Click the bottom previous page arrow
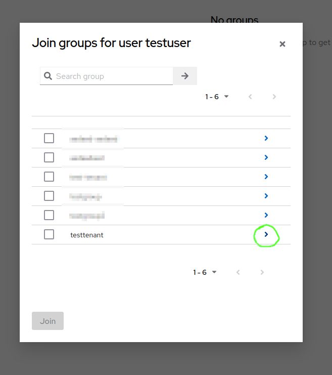Image resolution: width=332 pixels, height=375 pixels. (238, 272)
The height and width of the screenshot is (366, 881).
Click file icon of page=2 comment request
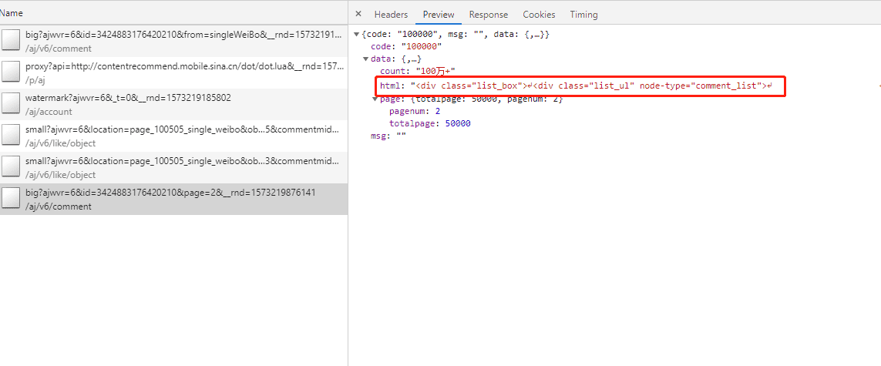(x=11, y=199)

■ What to do:
Copy the listing exactly. Leave the pictures out.

■ Answer to the exercise:
Click the bottom previous page arrow
Image resolution: width=332 pixels, height=375 pixels. (238, 272)
The height and width of the screenshot is (366, 881).
Click file icon of page=2 comment request
(x=11, y=199)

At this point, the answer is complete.